Según el informe, habrían podido existir presuntos acuerdos anticompetitivos para burlar el proceso de selección de contratistas, fingiendo ser competidores cuando probablemente actuaban para simular una gran participación y dejar un solo proponente como candidato a ganar el contrato.

Los contratos fueron adjudicados a finales de 2015 a los Consorcios Parque Porvenir y Consorcio Parques de Suba, respectivamente, ambos con el mismo representante legal.

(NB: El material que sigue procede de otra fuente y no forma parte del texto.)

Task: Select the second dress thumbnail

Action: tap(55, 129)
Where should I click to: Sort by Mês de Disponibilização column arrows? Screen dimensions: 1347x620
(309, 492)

Al Consorcio Porvenir le fue entregado el anticipo antes de lo establecido en el contrato y 5 días después subcontratró las obras con Transportes Lamd S.A.S., empresa dedicada a la explotación de canteras y yacimientos minerales.

El plazo de ejecución inicial del contrato del Porvenir era de nueve meses, terminando el 28 de septiembre de 2016; fue prorrogado en 4 oportunidades y suspendido en otras cinco, hasta que el 27 de abril de 2018 fue caducado, sin haberse culminado las obras.

A los nueve meses, justo cuando debían terminar las obras y con un avance del 40%, no se requirió ni sancionó al contratista por incumplimiento; por el contrario, le dieron una adición por $5.400 millones y una prórroga de cuatro meses, con los avales del interventor y del supervisor.

Se adicionó la construcción de dos canchas de baloncesto, dos de microfútbol, dos de fútbol, cuatro graderías, cuatro microestancias, dos módulos de administración, patinódromo, senderos de conexión, la reubicación de rampas, escaleras y taludes, parqueaderos, continuidad de graderías, cuerpo de agua y continuidad de instalaciones eléctricas y juegos infantiles.

De esa forma, el valor del contrato de $19.363 millones pasó a más de $24.763 millones, sin que la interventoría ni el supervisor advirtieran demora alguna. Solo dos meses después de terminado el plazo inicial, la interventoría informó sobre algún posible incumplimiento y 4 meses más tarde, en marzo de 2017, lo reiteró.